Grand Gulf is undergoing a $510 million upgrade that will enable it to produce 1,443 megawatts of power at its peak, surpassing the output of any other single reactor in the United States. And at 25 years of age, it is not considered old.

Mike Bowling, communications director for Entergy's nuclear fleet, said there hasn't been nuclear-plant construction in the United States in at least two decades, until now. It is expected that four to six new units may come on line by 2018.

State Public Service Commissioner Leonard Bentz said Tuesday he's worried that the incident in Japan will undermine public opinion and erase years of good will.

"The U.S. was finally grasping the nuclear move to electricity," he said. "I'm nervous that (Three Mile Island) is going to come back into the equation and put nuclear power back on the back burner.

"It's the most efficient and best way to produce energy," he said.

Bowling said the Nuclear Regulatory Commission requires plants be built with the most severe historically recorded natural disasters for the area in mind.

Grand Gulf is 280 miles from the New Madrid fault, yet its potential quakes were taken into consideration when the plant was built, he said.

The big ones

The 1811 and 1812 quakes made the Mississippi River run backwards north of Memphis and in northwest Tennessee. The quakes were felt for 1,200 miles in any direction, throughout Louisiana, even in New Orleans.
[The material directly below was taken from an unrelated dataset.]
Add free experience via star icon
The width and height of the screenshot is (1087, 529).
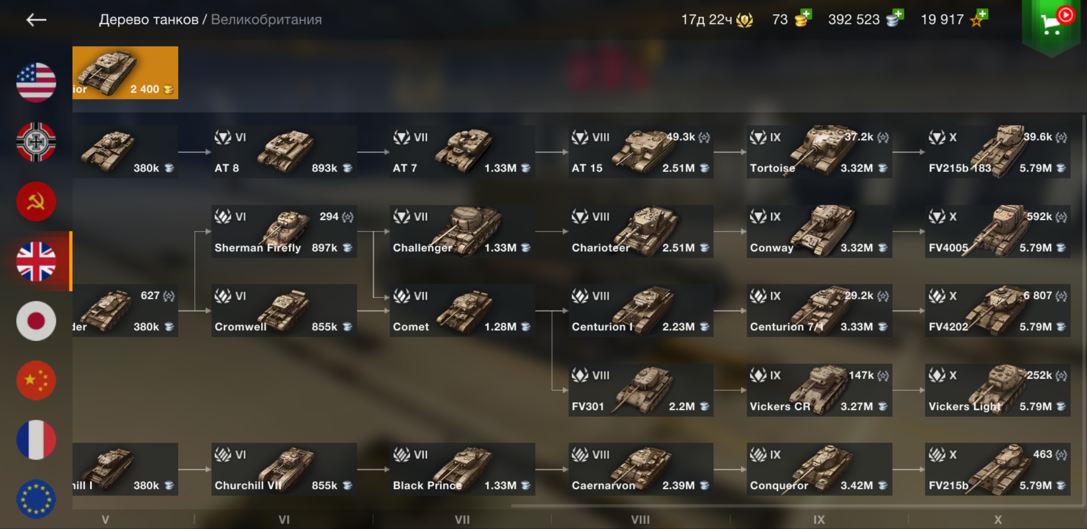click(979, 19)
Gary Patterson, with the Center for Earthquake Research and Information at the University of Memphis, said that in an instant a 15-foot wall of earth shot up along a line that ran for 40 miles. It cut through the path of the Mississippi River in more than one place, raising the downstream side of the river, like tilting a playing field.

"It's documented in the surface geology of the area," he said.

But that happened in northwest Tennessee and Missouri.

The southwest arm of the quake zone is close to Memphis and that's where the closest danger would be for Mississippi.